How I choose a new treatment..

Every so often a new potential drug or supplement treatment bobs up in the literature and is worth looking into. The latest one to pique my interest is palmitoylethanolamide (PEA to its friends).

The article I saw was this one in my monthly edition of the Faculty of Pain Medicine’s professional journal. Here is a link to a full-text, free article which summarizes the state of play with PEA.

I thought it might be fun to go through with the help of my dedicated, thoughtful, intelligent and engaged readership a process of deciding whether I should start recommending it to my patients. For starters I’ll set out my thoughts which can then be critiqued and added to in the comments. Further evidence can be sought and discussed. We can also have a discussion about the threshold for deciding when to drop the objections and start using it in practice.

Are you along for the ride?

So here’s what I’ve done so far.

The above full-text article seems to me to do a fairly good job of setting out the rationale for thinking that PEA could be helpful for neuropathic pain. The first step I use in assessing a potential treatment that I haven’t heard about before is to check out the claimed mechanism of action to see if it’s plausible. So I go to PubMed and chuck in a fairly general search item, which returns a page like this. Scrolling down the linked articles, I am able to access several which give an account of the proposed mechanism by which PEA might have analgesic effects. The findings about PEA and its role in regulating proteins involved in signalling pathways of both pain and inflammation are part of wider research within a fairly mature field of inquiry. So the first step is achieved. Accepting that PEA might work as an analgesic compound does not seem to require any new science, and is completely compatible with what is already known about endogenous lipids. In fact, given its structural similarity to anandamide, which is one of the main endocannabinoid system regulators, it not only seems plausible but no surprise that it might be useful. Knowing how it is proposed to work can also enable us to make predictions about the sorts of pain that it might treat.

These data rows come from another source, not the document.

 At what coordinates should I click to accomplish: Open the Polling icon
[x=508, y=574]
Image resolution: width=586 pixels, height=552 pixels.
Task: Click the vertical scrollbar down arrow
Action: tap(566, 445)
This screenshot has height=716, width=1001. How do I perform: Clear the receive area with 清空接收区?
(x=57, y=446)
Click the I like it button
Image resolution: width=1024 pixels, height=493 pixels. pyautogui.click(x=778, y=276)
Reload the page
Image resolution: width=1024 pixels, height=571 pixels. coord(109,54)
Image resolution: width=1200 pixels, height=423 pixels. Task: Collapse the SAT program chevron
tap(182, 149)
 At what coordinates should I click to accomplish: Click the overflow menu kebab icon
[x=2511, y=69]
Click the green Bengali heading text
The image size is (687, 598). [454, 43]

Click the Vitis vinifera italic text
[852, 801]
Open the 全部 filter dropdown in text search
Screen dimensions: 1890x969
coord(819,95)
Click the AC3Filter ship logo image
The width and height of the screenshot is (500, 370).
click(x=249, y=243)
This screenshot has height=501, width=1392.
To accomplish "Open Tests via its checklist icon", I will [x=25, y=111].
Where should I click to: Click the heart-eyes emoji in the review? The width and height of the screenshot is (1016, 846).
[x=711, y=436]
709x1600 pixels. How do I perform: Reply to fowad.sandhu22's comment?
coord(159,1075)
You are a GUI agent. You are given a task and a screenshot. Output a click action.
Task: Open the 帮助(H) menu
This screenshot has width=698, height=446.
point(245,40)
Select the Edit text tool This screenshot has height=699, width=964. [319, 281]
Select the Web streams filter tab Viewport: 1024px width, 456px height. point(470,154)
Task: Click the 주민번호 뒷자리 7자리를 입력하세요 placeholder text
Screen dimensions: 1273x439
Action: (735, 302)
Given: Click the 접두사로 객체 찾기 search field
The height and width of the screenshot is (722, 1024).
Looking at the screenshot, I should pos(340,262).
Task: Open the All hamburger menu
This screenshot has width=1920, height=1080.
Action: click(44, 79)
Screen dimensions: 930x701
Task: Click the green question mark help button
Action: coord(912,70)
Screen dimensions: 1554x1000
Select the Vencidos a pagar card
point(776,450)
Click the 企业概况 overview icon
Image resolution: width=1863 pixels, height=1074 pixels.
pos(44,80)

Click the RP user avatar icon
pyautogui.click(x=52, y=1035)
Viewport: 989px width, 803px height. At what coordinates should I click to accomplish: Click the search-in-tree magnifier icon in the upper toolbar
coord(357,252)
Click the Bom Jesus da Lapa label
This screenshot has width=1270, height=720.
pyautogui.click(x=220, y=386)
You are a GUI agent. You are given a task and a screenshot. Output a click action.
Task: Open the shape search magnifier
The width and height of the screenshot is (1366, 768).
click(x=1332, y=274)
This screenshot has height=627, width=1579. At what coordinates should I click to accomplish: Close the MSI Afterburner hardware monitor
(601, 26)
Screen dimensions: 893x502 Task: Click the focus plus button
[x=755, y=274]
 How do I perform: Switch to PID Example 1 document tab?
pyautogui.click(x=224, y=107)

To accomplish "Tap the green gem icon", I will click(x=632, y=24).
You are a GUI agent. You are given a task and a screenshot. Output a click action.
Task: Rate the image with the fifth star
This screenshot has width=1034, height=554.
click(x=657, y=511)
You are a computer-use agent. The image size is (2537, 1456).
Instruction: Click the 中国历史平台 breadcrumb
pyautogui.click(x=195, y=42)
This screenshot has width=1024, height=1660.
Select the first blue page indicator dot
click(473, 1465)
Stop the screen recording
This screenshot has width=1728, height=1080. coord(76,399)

Having decided that it is indeed worth looking more closely, the next step is to look at the reported observations that form the basis of the deduction that PEA may be an analgesic. The initial study that prompted my interest was an observational case series involving several different types of neuropathic pain. I also can find case series with objective outcome data (not just patient self-reported outcomes) in Carpal Tunnel Syndrome, and chemotherapy-induced neuropathy,. Importantly, there is not just a single researcher’s name which keeps cropping up in all these papers. They are mostly from Italy, but there are some papers from other parts of Europe and the US as well. The presence of multiple sites of reporting helps to defuse the suspicion that this novel treatment is just a crank idea pushed by a couple of individuals with monomania.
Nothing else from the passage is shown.